He still travelled in a bulletproof car, but the truth was the CARP party was toothless, far too weak to be a threat to anyone. Even so, Grace had hoped Gabriel of all people would understand her desire to bring the problems of his country to a wider audience.
‘You wanted to make a difference, Gabe. It’s the reason you ran for office, it’s the reason our marriage failed.’
‘Don’t blame the party for—’ he began, but she cut him off.
‘Our marriage failed because Parador was the most important thing to you. I just want to go out into the barrios and show the world what’s happening.’
Gabriel stopped and looked at her. ‘This is about Angel Cay, isn’t it?’ he said.
‘What? What, I . . .’ she stuttered, remembering the time she had told her husband about the island. He’d once asked her if she had ever done anything bad and after Caros’ death she’d admitted what had gone on that hot summer night.

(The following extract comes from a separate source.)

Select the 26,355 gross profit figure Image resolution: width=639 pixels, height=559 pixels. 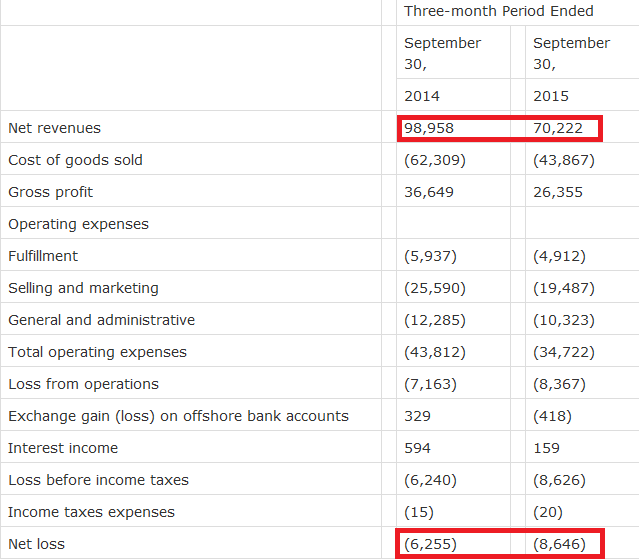click(558, 192)
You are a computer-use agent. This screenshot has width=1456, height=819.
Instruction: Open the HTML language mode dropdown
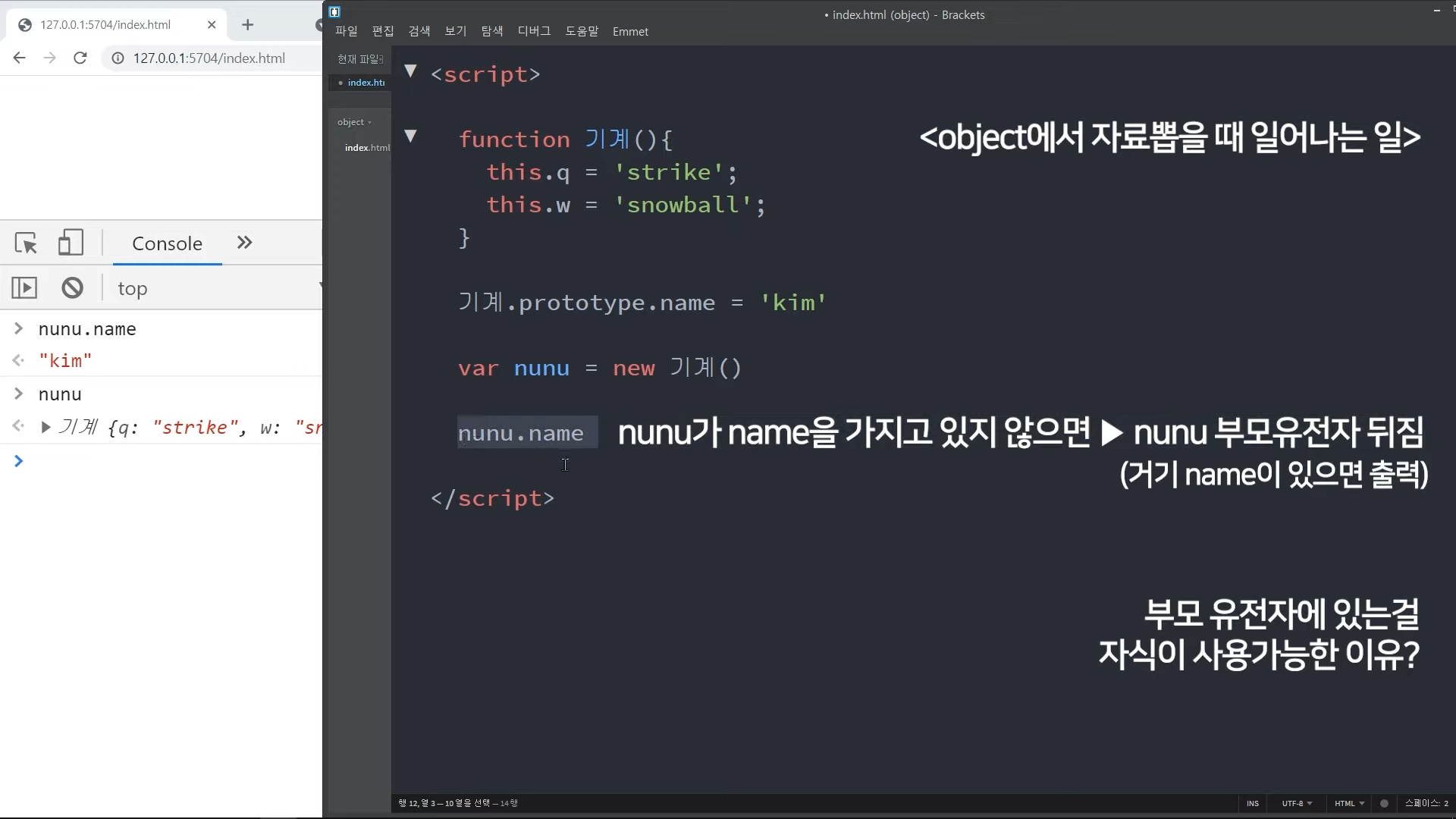click(x=1349, y=803)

‘Just because you once found a body and did nothing about it doesn’t mean you have to spend the rest of your life being a saint, Grace. The charity work, the photographs, the documentaries. It’s all atonement for one stupid mistake.’
‘It’s not,’ she said vigorously.
‘Are you papering over the cracks, Grace, or is this really making you happy?’ he asked her, his blue eyes boring into her. ‘Because I want you to be happy, I really do.’
‘Gabe, I . . .’ she began, but just then Gabriel’s wife Martina appeared at the French windows of the house and came across the lawns with a tray bearing three cold drinks for them. She was in navy slacks and a cream silk shirt; elegant, decorous, the politician’s wife Grace had never been able to be. Grace watched Gabriel’s face as Martina approached and she didn’t miss the little smile, the softening of the eyes. He loved her, there was no doubt of that. She wished she could feel happier about it.
‘Will you be staying for lunch, Grace?’ Martina asked, hooking her arm through her husband’s.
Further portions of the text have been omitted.